Péter Geszti nous dit « Merci Budapest ! »

Péter Geszti nous dit « Merci Budapest ! »

Péter Geszti, chanteur, compositeur, animateur-télé, directeur de publicité et mentor de X-factor est une star en Hongrie. Trois élèves du Lycée Français de Budapest ont eu la chance de le rencontrer. Il leur parle de ses relations avec le Lycée Français et de ses idées pour promouvoir le LFGEB qui vient de fêter ses 50 ans, de son projet « Merci Budapest » et de la promotion d’un nouveau clip qui sera prêt à la mi-novembre.

 

 

Parlez-nous du projet “Merci Budapest”. D’où l’idée vous est-elle venue ?

Le lycée m’a contacté pour faire appel à mes connaissances en matière de communication afin de réaliser une publicité qui attirerait l’attention des Hongrois sur le LFGEB. Cette occasion nous a été donnée lors du jubilé de mai 2012 au 50ème anniversaire du Lycée.
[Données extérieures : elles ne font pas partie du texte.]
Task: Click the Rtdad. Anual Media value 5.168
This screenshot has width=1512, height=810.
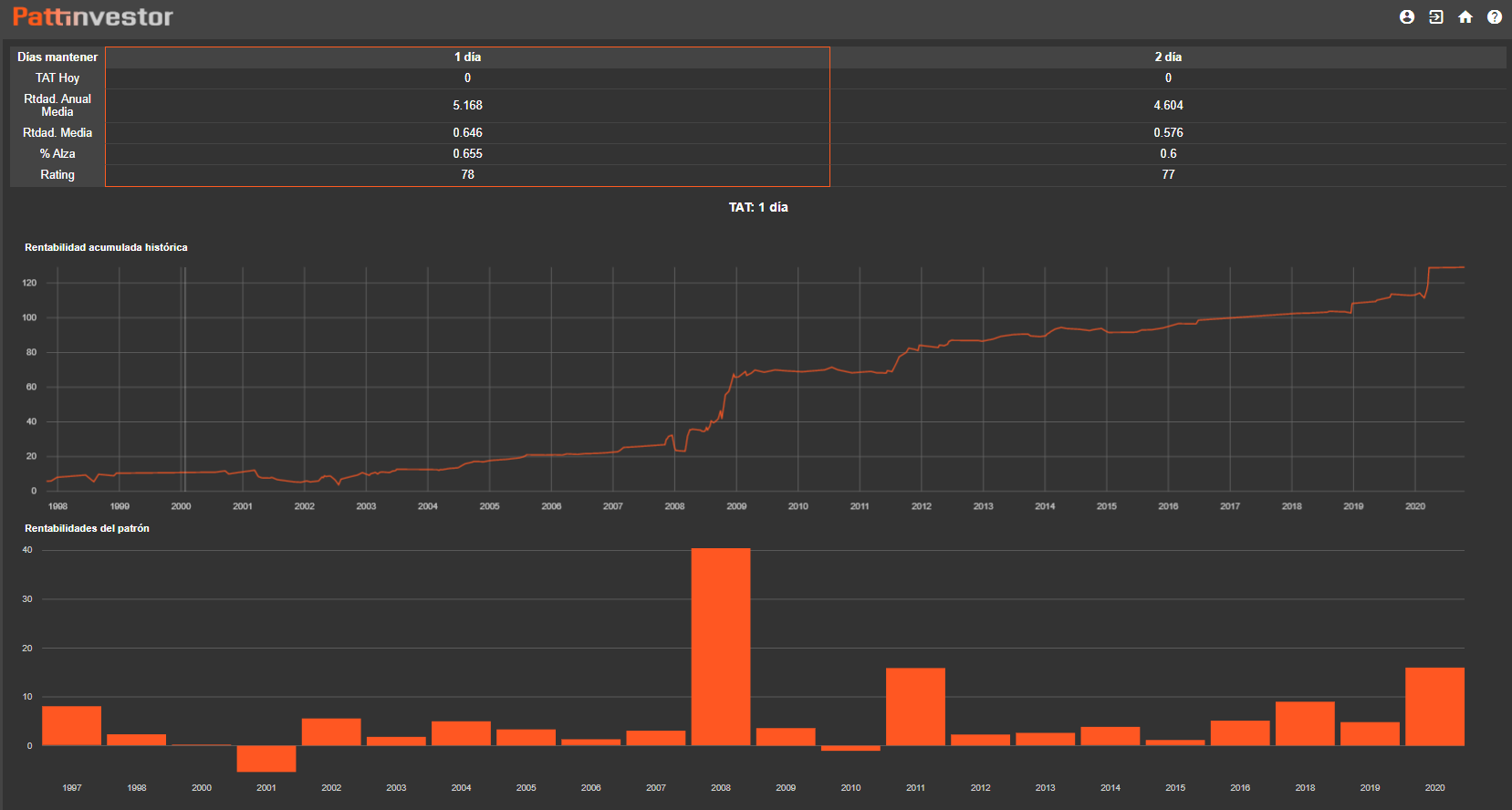Action: click(x=467, y=105)
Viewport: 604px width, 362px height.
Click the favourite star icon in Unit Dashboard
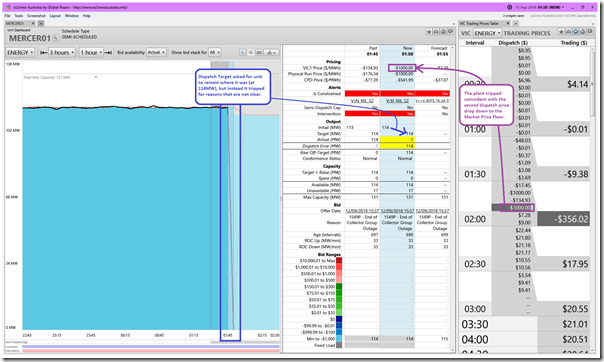tap(429, 32)
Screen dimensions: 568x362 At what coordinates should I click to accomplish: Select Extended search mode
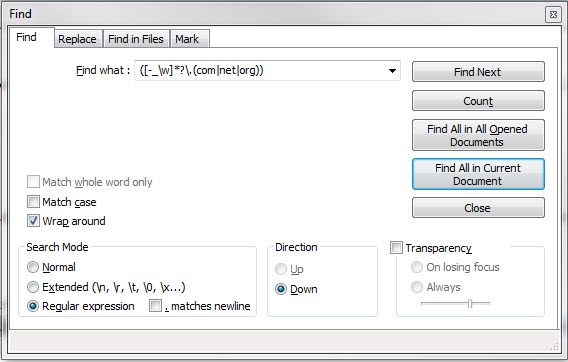(33, 287)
J’ai créé une stratégie de communication avec plusieurs idées connectées entre elles. L’élément le plus important était la chanson “Merci Budapest” dont le clip sera publié sur des portails de partage de vidéos. Celui-ci sera diffusé à des personnalités influentes qui pourraient attirer l’attention des médias sur l’établissement. J’ai présenté ma conception à la gestion qui l’a acceptée. Les castings ont débuté pour les chanteurs et les participants du clip vidéo. Puis, la chanson a été enregistrée et le clip a été filmé. Il nous reste encore le travail à effectuer avec les relations publiques.
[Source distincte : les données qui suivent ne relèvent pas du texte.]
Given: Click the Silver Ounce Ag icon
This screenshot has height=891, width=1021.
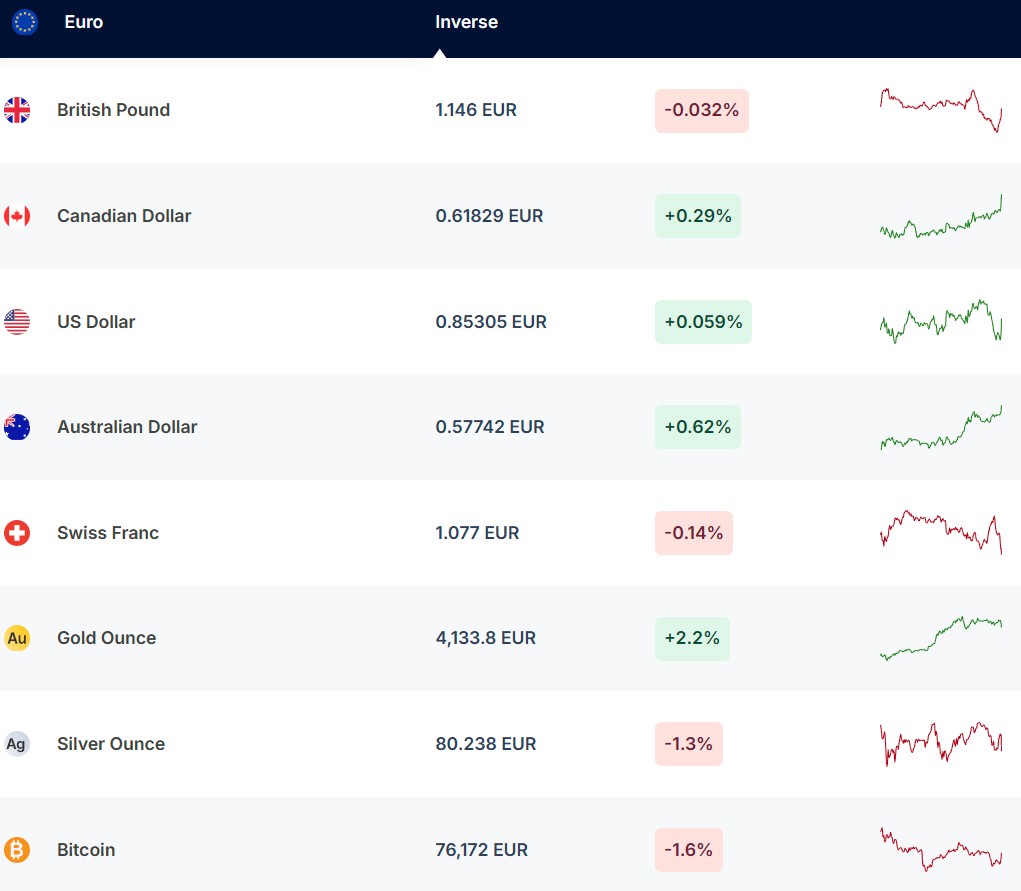Looking at the screenshot, I should click(x=17, y=744).
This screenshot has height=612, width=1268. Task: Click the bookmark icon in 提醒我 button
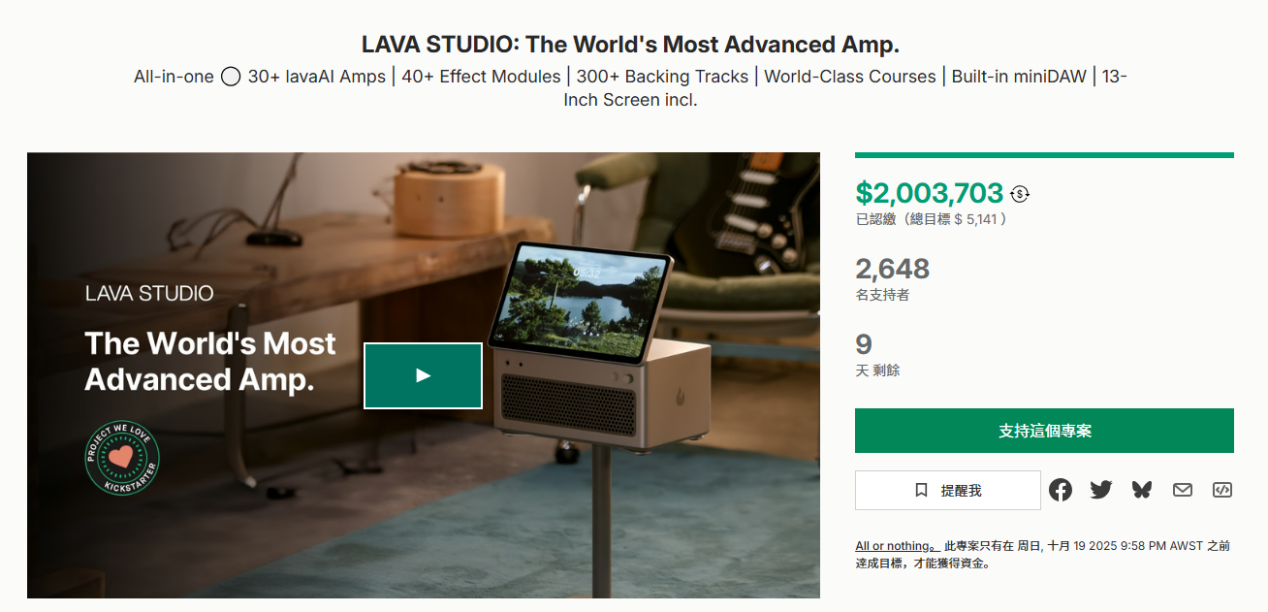click(x=921, y=490)
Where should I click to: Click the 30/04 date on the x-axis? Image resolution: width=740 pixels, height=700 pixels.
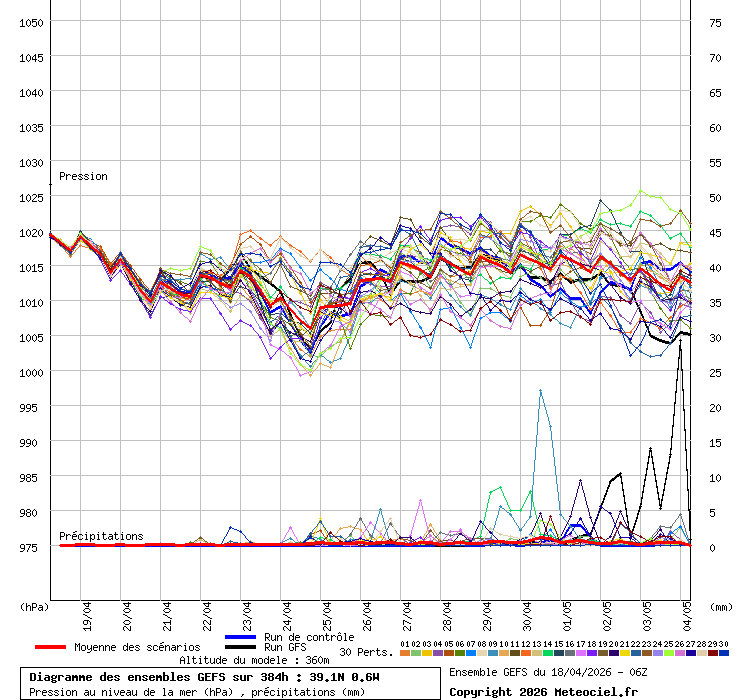(x=528, y=612)
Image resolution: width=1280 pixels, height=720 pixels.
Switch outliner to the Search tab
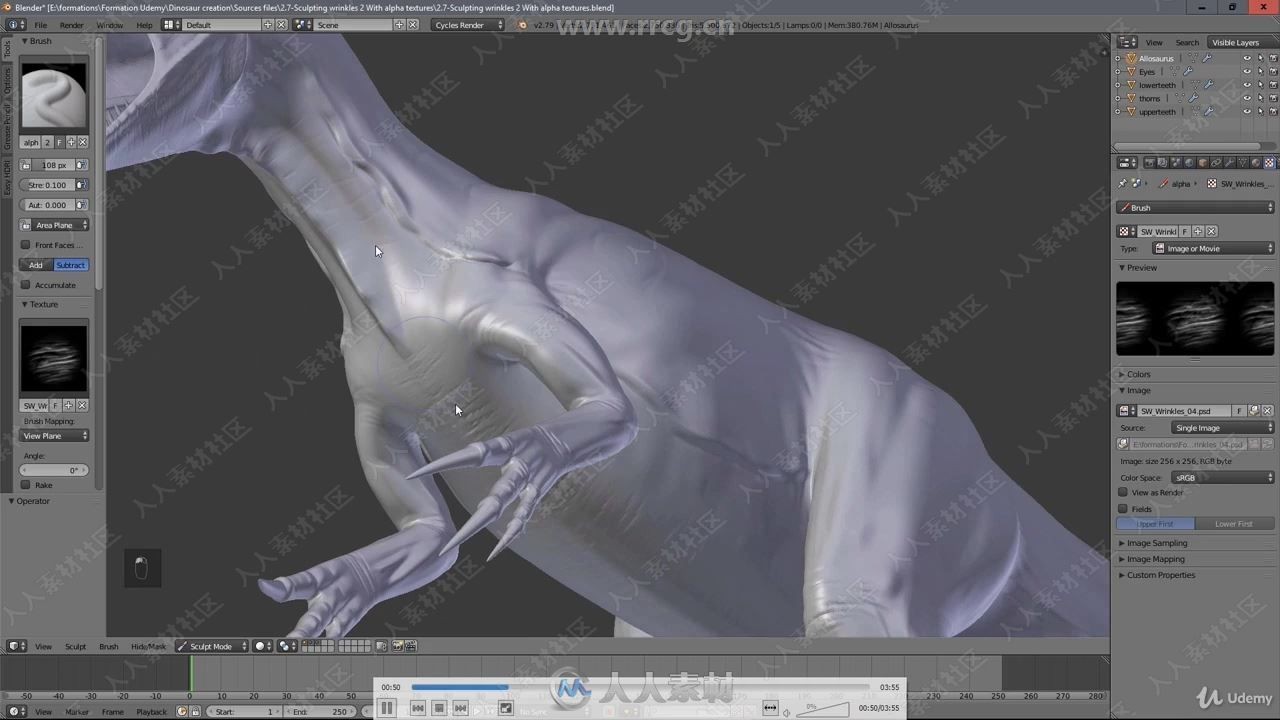click(x=1188, y=42)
Avez-vous aimé travailler avec des enfants ?

C’était génial, j’ai vraiment aimé travailler avec des enfants. Cela m’a donné une source d’inspiration. J’ai moi-même encore une “âme d’enfant”. Comme on dit: “Celui qui est aimé par les dieux reste toujours un enfant” (Heltai Jenő). Travailler avec des enfants est une bonne chose parce qu’ils se concentrent sur un moment donné et grâce à cela, ils sont tout le temps de bonne humeur. La chanson a été enregistrée et composée par mon ami Péter Erdélyi dans son studio à Piliscsaba. J’ai imaginé une atmosphère française et il l’a parfaitement mise en œuvre. J’avais aussi une notion des paroles qui évoquent le 50ème anniversaire à partir de vieux souvenirs liés à notre école.

Quelles aides avez-vous reçues du LFGEB ?

D’après moi, le monde fonctionne bien si tout le monde fait ce qu’il sait faire. Comme ma maîtrise de la langue française est assez limitée, la version française a été écrite par Takácsné Binder Zsófia et Olivier Chiquet. Ils ont dû faire un travail très difficile: le rythme des mots devait respecter la musique de façon à ce que le message de la chanson reste le même en français et en hongrois. Ils n’ont eu que 4 heures pour faire la traduction, car la chanson devait être  enregistrée au studio l’après-midi même. Ils ont réalisé un très bon travail. Au final, nous avons trois versions à notre disposition: une française, une hongroise et une franco-hongroise.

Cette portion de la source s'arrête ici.